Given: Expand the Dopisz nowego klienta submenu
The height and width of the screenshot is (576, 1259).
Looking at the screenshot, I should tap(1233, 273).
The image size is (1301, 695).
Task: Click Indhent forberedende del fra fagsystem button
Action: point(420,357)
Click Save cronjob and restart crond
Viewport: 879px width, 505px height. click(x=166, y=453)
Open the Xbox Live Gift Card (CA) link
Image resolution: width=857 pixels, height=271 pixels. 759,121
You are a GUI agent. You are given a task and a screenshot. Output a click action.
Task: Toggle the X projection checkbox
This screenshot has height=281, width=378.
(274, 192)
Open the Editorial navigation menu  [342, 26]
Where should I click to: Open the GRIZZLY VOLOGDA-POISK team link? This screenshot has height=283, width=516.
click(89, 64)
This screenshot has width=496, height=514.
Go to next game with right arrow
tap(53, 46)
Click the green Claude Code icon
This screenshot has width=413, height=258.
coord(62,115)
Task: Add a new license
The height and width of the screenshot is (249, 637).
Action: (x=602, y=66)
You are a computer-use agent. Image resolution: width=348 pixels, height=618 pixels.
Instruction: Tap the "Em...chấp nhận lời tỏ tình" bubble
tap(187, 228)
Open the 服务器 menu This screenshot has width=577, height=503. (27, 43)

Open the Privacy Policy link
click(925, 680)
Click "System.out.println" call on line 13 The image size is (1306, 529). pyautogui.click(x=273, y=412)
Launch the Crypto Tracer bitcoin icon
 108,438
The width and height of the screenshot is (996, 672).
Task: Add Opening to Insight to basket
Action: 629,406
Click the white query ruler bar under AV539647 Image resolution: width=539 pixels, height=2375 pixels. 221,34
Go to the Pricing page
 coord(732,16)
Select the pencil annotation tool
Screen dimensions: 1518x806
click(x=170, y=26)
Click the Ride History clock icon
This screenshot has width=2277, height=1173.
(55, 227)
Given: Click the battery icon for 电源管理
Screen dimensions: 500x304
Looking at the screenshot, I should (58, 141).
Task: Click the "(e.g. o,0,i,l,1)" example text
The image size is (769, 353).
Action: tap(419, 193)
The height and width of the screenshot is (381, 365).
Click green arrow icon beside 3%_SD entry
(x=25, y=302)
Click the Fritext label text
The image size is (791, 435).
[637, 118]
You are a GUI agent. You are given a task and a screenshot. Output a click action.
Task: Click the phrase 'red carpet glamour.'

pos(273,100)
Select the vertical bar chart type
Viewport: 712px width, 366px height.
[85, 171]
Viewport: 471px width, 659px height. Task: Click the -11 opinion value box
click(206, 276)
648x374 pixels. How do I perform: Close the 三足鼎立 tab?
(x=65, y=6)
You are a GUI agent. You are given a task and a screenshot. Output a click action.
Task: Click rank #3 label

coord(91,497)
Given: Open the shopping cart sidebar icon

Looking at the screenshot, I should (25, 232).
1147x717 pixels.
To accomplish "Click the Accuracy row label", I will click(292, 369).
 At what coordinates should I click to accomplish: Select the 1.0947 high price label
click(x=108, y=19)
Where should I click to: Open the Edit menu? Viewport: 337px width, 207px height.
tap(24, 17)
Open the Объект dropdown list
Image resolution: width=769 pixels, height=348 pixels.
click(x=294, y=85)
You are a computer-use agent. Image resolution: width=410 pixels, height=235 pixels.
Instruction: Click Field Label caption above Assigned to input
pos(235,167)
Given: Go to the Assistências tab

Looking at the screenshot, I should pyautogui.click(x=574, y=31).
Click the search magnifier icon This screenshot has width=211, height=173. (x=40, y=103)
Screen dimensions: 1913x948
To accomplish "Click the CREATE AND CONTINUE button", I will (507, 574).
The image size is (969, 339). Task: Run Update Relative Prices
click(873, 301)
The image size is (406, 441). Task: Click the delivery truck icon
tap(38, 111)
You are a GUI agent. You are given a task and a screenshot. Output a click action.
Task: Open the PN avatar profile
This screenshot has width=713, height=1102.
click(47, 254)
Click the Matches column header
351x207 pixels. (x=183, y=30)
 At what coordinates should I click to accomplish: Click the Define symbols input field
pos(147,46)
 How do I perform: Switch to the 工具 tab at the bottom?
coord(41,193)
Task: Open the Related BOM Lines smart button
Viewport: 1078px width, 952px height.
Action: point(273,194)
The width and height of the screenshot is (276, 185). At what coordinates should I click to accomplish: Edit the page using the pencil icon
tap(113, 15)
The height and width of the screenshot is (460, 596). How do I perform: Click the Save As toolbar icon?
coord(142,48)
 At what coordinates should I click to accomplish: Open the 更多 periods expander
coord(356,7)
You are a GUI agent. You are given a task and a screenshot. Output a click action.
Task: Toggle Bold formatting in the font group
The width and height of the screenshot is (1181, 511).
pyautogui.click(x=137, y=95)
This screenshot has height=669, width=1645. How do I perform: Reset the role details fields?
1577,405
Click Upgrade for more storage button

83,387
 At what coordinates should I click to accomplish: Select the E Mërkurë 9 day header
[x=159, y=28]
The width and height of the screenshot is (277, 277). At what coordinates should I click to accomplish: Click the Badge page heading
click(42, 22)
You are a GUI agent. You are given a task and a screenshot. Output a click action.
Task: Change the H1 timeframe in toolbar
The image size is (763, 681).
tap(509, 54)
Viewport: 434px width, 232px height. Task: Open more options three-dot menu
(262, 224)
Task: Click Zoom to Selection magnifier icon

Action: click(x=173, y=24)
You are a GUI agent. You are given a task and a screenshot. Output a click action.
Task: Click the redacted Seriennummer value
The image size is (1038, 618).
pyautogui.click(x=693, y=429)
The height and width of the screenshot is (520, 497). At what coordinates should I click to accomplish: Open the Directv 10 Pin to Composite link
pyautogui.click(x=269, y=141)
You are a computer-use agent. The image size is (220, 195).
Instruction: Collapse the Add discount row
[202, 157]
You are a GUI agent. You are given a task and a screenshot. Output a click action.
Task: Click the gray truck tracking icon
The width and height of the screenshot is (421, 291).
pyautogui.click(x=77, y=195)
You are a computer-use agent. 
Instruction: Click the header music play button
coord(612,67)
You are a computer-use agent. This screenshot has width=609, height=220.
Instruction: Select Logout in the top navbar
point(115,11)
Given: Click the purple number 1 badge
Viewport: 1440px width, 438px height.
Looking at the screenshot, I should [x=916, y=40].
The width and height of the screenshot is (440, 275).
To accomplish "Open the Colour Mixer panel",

## WHAT YOU HAVE TO DO
Start at the first line and transcribe the data exactly through the last.

## ANSWER TO THIS TASK
Given: Expand the Dopisz nowego klienta submenu
The height and width of the screenshot is (576, 1259).
Looking at the screenshot, I should tap(1233, 273).
The image size is (1301, 695).
Task: Click Indhent forberedende del fra fagsystem button
Action: point(420,357)
Click Save cronjob and restart crond
Viewport: 879px width, 505px height. click(x=166, y=453)
Open the Xbox Live Gift Card (CA) link
Image resolution: width=857 pixels, height=271 pixels. 759,121
You are a GUI agent. You are given a task and a screenshot. Output a click action.
Task: Toggle the X projection checkbox
This screenshot has height=281, width=378.
(274, 192)
Open the Editorial navigation menu  [342, 26]
Where should I click to: Open the GRIZZLY VOLOGDA-POISK team link? This screenshot has height=283, width=516.
click(89, 64)
This screenshot has width=496, height=514.
Go to next game with right arrow
tap(53, 46)
Click the green Claude Code icon
This screenshot has width=413, height=258.
coord(62,115)
Task: Add a new license
The height and width of the screenshot is (249, 637).
Action: (x=602, y=66)
You are a computer-use agent. Image resolution: width=348 pixels, height=618 pixels.
Instruction: Tap the "Em...chấp nhận lời tỏ tình" bubble
tap(187, 228)
Open the 服务器 menu This screenshot has width=577, height=503. (27, 43)

Open the Privacy Policy link
click(925, 680)
Click "System.out.println" call on line 13 The image size is (1306, 529). pyautogui.click(x=273, y=412)
Launch the Crypto Tracer bitcoin icon
 108,438
The width and height of the screenshot is (996, 672).
Task: Add Opening to Insight to basket
Action: 629,406
Click the white query ruler bar under AV539647 Image resolution: width=539 pixels, height=2375 pixels. 221,34
Go to the Pricing page
 coord(732,16)
Select the pencil annotation tool
Screen dimensions: 1518x806
click(x=170, y=26)
Click the Ride History clock icon
This screenshot has width=2277, height=1173.
(55, 227)
Given: Click the battery icon for 电源管理
Screen dimensions: 500x304
Looking at the screenshot, I should (58, 141).
Task: Click the "(e.g. o,0,i,l,1)" example text
The image size is (769, 353).
Action: tap(419, 193)
The height and width of the screenshot is (381, 365).
Click green arrow icon beside 3%_SD entry
(x=25, y=302)
Click the Fritext label text
The image size is (791, 435).
[637, 118]
You are a GUI agent. You are given a task and a screenshot. Output a click action.
Task: Click the phrase 'red carpet glamour.'

pos(273,100)
Select the vertical bar chart type
Viewport: 712px width, 366px height.
[85, 171]
Viewport: 471px width, 659px height. Task: Click the -11 opinion value box
click(206, 276)
648x374 pixels. How do I perform: Close the 三足鼎立 tab?
(x=65, y=6)
You are a GUI agent. You are given a task and a screenshot. Output a click action.
Task: Click rank #3 label

coord(91,497)
Given: Open the shopping cart sidebar icon

Looking at the screenshot, I should (25, 232).
1147x717 pixels.
To accomplish "Click the Accuracy row label", I will click(292, 369).
 At what coordinates should I click to accomplish: Select the 1.0947 high price label
click(x=108, y=19)
Where should I click to: Open the Edit menu? Viewport: 337px width, 207px height.
tap(24, 17)
Open the Объект dropdown list
Image resolution: width=769 pixels, height=348 pixels.
click(x=294, y=85)
You are a computer-use agent. Image resolution: width=410 pixels, height=235 pixels.
Instruction: Click Field Label caption above Assigned to input
pos(235,167)
Given: Go to the Assistências tab

Looking at the screenshot, I should pyautogui.click(x=574, y=31).
Click the search magnifier icon This screenshot has width=211, height=173. (x=40, y=103)
Screen dimensions: 1913x948
To accomplish "Click the CREATE AND CONTINUE button", I will (507, 574).
The image size is (969, 339). Task: Run Update Relative Prices
click(873, 301)
The image size is (406, 441). Task: Click the delivery truck icon
tap(38, 111)
You are a GUI agent. You are given a task and a screenshot. Output a click action.
Task: Open the PN avatar profile
This screenshot has width=713, height=1102.
click(47, 254)
Click the Matches column header
351x207 pixels. (x=183, y=30)
 At what coordinates should I click to accomplish: Click the Define symbols input field
pos(147,46)
 How do I perform: Switch to the 工具 tab at the bottom?
coord(41,193)
Task: Open the Related BOM Lines smart button
Viewport: 1078px width, 952px height.
Action: point(273,194)
The width and height of the screenshot is (276, 185). At what coordinates should I click to accomplish: Edit the page using the pencil icon
tap(113, 15)
The height and width of the screenshot is (460, 596). How do I perform: Click the Save As toolbar icon?
coord(142,48)
 At what coordinates should I click to accomplish: Open the 更多 periods expander
coord(356,7)
You are a GUI agent. You are given a task and a screenshot. Output a click action.
Task: Toggle Bold formatting in the font group
The width and height of the screenshot is (1181, 511).
pyautogui.click(x=137, y=95)
This screenshot has height=669, width=1645. How do I perform: Reset the role details fields?
1577,405
Click Upgrade for more storage button

83,387
 At what coordinates should I click to accomplish: Select the E Mërkurë 9 day header
[x=159, y=28]
The width and height of the screenshot is (277, 277). At what coordinates should I click to accomplish: Click the Badge page heading
click(42, 22)
You are a GUI agent. You are given a task and a screenshot. Output a click action.
Task: Change the H1 timeframe in toolbar
The image size is (763, 681).
tap(509, 54)
Viewport: 434px width, 232px height. Task: Open more options three-dot menu
(262, 224)
Task: Click Zoom to Selection magnifier icon

Action: click(x=173, y=24)
You are a GUI agent. You are given a task and a screenshot. Output a click action.
Task: Click the redacted Seriennummer value
The image size is (1038, 618).
pyautogui.click(x=693, y=429)
The height and width of the screenshot is (520, 497). At what coordinates should I click to accomplish: Open the Directv 10 Pin to Composite link
pyautogui.click(x=269, y=141)
You are a computer-use agent. The image size is (220, 195).
Instruction: Collapse the Add discount row
[202, 157]
You are a GUI agent. You are given a task and a screenshot. Output a click action.
Task: Click the gray truck tracking icon
The width and height of the screenshot is (421, 291).
pyautogui.click(x=77, y=195)
You are a computer-use agent. 
Instruction: Click the header music play button
coord(612,67)
You are a computer-use agent. This screenshot has width=609, height=220.
Instruction: Select Logout in the top navbar
point(115,11)
Given: Click the purple number 1 badge
Viewport: 1440px width, 438px height.
Looking at the screenshot, I should [x=916, y=40].
The width and height of the screenshot is (440, 275).
To accomplish "Open the Colour Mixer panel",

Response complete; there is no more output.